* **What to produce**:
Starting at the first line and ending at the last, output the data exactly.

Stored items from a collection:
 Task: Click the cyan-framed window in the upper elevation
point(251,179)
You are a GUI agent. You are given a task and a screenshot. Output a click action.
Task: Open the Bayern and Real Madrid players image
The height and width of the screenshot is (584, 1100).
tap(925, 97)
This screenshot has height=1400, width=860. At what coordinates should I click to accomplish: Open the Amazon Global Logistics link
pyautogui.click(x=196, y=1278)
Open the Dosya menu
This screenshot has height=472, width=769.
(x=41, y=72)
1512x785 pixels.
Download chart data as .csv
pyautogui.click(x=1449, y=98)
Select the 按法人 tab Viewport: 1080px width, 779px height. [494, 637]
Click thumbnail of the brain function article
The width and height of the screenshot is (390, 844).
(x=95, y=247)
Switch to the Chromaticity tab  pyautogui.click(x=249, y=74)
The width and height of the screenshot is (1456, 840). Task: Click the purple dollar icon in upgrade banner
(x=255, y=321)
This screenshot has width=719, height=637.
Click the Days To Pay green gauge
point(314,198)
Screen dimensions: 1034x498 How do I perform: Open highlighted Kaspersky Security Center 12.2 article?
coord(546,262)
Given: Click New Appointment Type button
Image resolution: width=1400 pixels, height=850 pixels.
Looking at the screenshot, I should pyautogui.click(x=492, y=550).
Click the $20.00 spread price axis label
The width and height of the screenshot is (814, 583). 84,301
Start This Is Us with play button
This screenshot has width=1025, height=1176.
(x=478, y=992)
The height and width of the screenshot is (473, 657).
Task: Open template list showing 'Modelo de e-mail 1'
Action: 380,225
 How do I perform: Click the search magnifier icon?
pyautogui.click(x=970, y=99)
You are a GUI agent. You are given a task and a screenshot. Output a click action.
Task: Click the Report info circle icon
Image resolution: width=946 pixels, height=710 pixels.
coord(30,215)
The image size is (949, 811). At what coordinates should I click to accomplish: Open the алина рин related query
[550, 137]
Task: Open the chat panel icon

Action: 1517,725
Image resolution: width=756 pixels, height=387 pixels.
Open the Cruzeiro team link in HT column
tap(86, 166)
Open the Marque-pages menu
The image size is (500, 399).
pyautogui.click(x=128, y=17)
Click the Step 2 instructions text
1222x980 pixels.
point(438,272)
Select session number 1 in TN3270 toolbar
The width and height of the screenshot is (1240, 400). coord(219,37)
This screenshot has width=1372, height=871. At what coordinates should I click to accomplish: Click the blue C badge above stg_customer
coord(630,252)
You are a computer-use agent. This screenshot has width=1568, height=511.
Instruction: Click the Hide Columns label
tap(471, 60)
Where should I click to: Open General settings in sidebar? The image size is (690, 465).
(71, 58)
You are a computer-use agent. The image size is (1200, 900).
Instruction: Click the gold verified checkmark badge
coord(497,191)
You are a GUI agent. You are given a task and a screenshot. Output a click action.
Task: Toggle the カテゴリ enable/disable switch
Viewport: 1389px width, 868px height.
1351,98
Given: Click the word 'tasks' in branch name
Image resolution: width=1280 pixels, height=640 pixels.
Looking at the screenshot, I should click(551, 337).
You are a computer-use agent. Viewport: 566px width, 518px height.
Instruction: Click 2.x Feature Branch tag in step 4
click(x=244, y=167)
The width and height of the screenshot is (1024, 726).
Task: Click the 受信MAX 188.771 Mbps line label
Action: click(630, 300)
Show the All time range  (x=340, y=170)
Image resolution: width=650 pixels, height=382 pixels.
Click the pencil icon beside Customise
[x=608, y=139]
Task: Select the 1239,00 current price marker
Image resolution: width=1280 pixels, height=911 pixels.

* **Finished exercise**:
 Task: Click the cyan-framed window in the upper elevation
point(251,179)
You are a GUI agent. You are given a task and a screenshot. Output a click action.
Task: Open the Bayern and Real Madrid players image
The height and width of the screenshot is (584, 1100).
tap(925, 97)
This screenshot has height=1400, width=860. At what coordinates should I click to accomplish: Open the Amazon Global Logistics link
pyautogui.click(x=196, y=1278)
Open the Dosya menu
This screenshot has height=472, width=769.
(x=41, y=72)
1512x785 pixels.
Download chart data as .csv
pyautogui.click(x=1449, y=98)
Select the 按法人 tab Viewport: 1080px width, 779px height. [494, 637]
Click thumbnail of the brain function article
The width and height of the screenshot is (390, 844).
(x=95, y=247)
Switch to the Chromaticity tab  pyautogui.click(x=249, y=74)
The width and height of the screenshot is (1456, 840). Task: Click the purple dollar icon in upgrade banner
(x=255, y=321)
This screenshot has width=719, height=637.
Click the Days To Pay green gauge
point(314,198)
Screen dimensions: 1034x498 How do I perform: Open highlighted Kaspersky Security Center 12.2 article?
coord(546,262)
Given: Click New Appointment Type button
Image resolution: width=1400 pixels, height=850 pixels.
Looking at the screenshot, I should pyautogui.click(x=492, y=550).
Click the $20.00 spread price axis label
The width and height of the screenshot is (814, 583). 84,301
Start This Is Us with play button
This screenshot has width=1025, height=1176.
(x=478, y=992)
The height and width of the screenshot is (473, 657).
Task: Open template list showing 'Modelo de e-mail 1'
Action: 380,225
 How do I perform: Click the search magnifier icon?
pyautogui.click(x=970, y=99)
You are a GUI agent. You are given a task and a screenshot. Output a click action.
Task: Click the Report info circle icon
Image resolution: width=946 pixels, height=710 pixels.
coord(30,215)
The image size is (949, 811). At what coordinates should I click to accomplish: Open the алина рин related query
[550, 137]
Task: Open the chat panel icon

Action: 1517,725
Image resolution: width=756 pixels, height=387 pixels.
Open the Cruzeiro team link in HT column
tap(86, 166)
Open the Marque-pages menu
The image size is (500, 399).
pyautogui.click(x=128, y=17)
Click the Step 2 instructions text
1222x980 pixels.
point(438,272)
Select session number 1 in TN3270 toolbar
The width and height of the screenshot is (1240, 400). coord(219,37)
This screenshot has width=1372, height=871. At what coordinates should I click to accomplish: Click the blue C badge above stg_customer
coord(630,252)
You are a computer-use agent. This screenshot has width=1568, height=511.
Instruction: Click the Hide Columns label
tap(471, 60)
Where should I click to: Open General settings in sidebar? The image size is (690, 465).
(71, 58)
You are a computer-use agent. The image size is (1200, 900).
Instruction: Click the gold verified checkmark badge
coord(497,191)
You are a GUI agent. You are given a task and a screenshot. Output a click action.
Task: Toggle the カテゴリ enable/disable switch
Viewport: 1389px width, 868px height.
1351,98
Given: Click the word 'tasks' in branch name
Image resolution: width=1280 pixels, height=640 pixels.
Looking at the screenshot, I should click(551, 337).
You are a computer-use agent. Viewport: 566px width, 518px height.
Instruction: Click 2.x Feature Branch tag in step 4
click(x=244, y=167)
The width and height of the screenshot is (1024, 726).
Task: Click the 受信MAX 188.771 Mbps line label
Action: click(630, 300)
Show the All time range  (x=340, y=170)
Image resolution: width=650 pixels, height=382 pixels.
Click the pencil icon beside Customise
[x=608, y=139]
Task: Select the 1239,00 current price marker
Image resolution: width=1280 pixels, height=911 pixels.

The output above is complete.